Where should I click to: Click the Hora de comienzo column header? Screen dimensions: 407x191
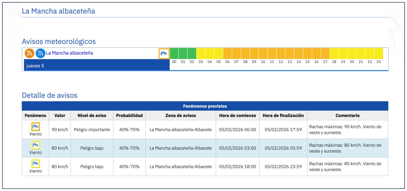click(237, 115)
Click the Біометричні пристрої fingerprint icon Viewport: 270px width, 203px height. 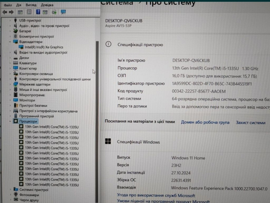(16, 36)
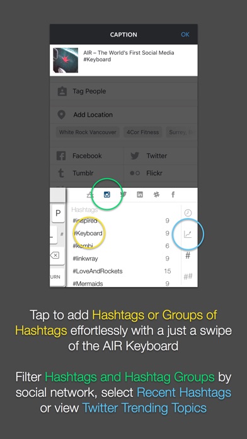The width and height of the screenshot is (247, 439).
Task: Open Add Location option
Action: click(124, 115)
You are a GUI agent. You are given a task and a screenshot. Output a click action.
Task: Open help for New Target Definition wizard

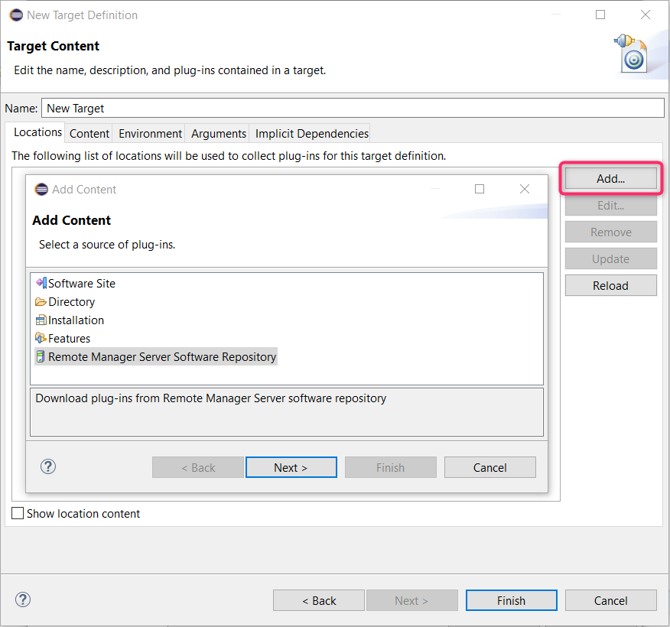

============================================================

● **WHAT YOU ARE ASKED TO DO**: Rewrite the listing from the line containing "You are a GUI" through the end of the listing, changing "wizard" to "assistant" and leaving everything else as it is. Leave the pictures out of your answer.

● **RESPONSE**:
You are a GUI agent. You are given a task and a screenshot. Output a click action.
Task: Open help for New Target Definition assistant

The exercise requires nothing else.